A variety of notable psychedelics, including 4-AcO-DMT (psilacetin), 4-HO-MET, 5-MeO-DMT, 5-MeO-DiPT, α-methyltryptamine (AMT), escaline, ergine (LSA), 1P-LSD, ETH-LAD, and LSZ, among many others, are neither explicitly nor implicitly controlled substances in Canada.

==Related drugs==
While not serotonergic psychedelics, the oneirogens and related drugs harmaline and harmalol are also explicitly controlled substances in Canada. In contrast, other oneirogens including ibogaine, noribogaine, harmine, tetrahydroharmine, and 6-MeO-THH are all not controlled substances.
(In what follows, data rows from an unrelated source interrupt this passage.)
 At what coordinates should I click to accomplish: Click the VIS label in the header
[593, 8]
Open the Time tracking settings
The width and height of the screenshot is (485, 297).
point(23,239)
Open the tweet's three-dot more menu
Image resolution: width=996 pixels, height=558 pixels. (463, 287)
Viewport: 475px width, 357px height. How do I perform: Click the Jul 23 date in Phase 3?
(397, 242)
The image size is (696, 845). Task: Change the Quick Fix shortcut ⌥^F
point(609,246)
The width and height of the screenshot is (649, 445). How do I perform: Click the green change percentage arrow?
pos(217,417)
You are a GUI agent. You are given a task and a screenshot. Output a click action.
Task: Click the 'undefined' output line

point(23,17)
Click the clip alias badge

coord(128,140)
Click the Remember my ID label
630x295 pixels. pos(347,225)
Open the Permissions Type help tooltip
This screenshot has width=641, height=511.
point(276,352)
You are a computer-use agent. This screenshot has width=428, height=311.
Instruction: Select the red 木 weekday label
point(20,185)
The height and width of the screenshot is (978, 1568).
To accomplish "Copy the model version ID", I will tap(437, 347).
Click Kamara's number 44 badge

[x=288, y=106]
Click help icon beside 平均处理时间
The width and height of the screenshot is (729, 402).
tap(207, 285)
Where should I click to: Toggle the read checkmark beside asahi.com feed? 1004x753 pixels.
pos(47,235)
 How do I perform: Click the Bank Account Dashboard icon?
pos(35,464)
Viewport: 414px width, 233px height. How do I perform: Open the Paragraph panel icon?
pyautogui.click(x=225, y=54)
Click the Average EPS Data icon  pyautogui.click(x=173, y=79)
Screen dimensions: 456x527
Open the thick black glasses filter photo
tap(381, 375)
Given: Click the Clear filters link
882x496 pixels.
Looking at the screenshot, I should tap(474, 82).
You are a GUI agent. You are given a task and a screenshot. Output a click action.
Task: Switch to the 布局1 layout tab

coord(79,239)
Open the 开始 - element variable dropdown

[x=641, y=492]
However, Health Canada has added ibogaine to its prescription-drug list, meaning that the drug is regulated in the country.

==See also==
- Legal status of psychedelic drugs in the United States
- Legal status of psychedelic drugs in the United Kingdom
- Psilocybin decriminalization in the United States
- Timeline of psychedelic legalization and decriminalization
- Legal status of psilocybin mushrooms
- Legal status of ayahuasca by country
- Legal status of psychoactive cacti by country
- Legal status of ibogaine by country
- Online illicit drug vendor
- Psychedelic mushroom store (e.g., FunGuyz)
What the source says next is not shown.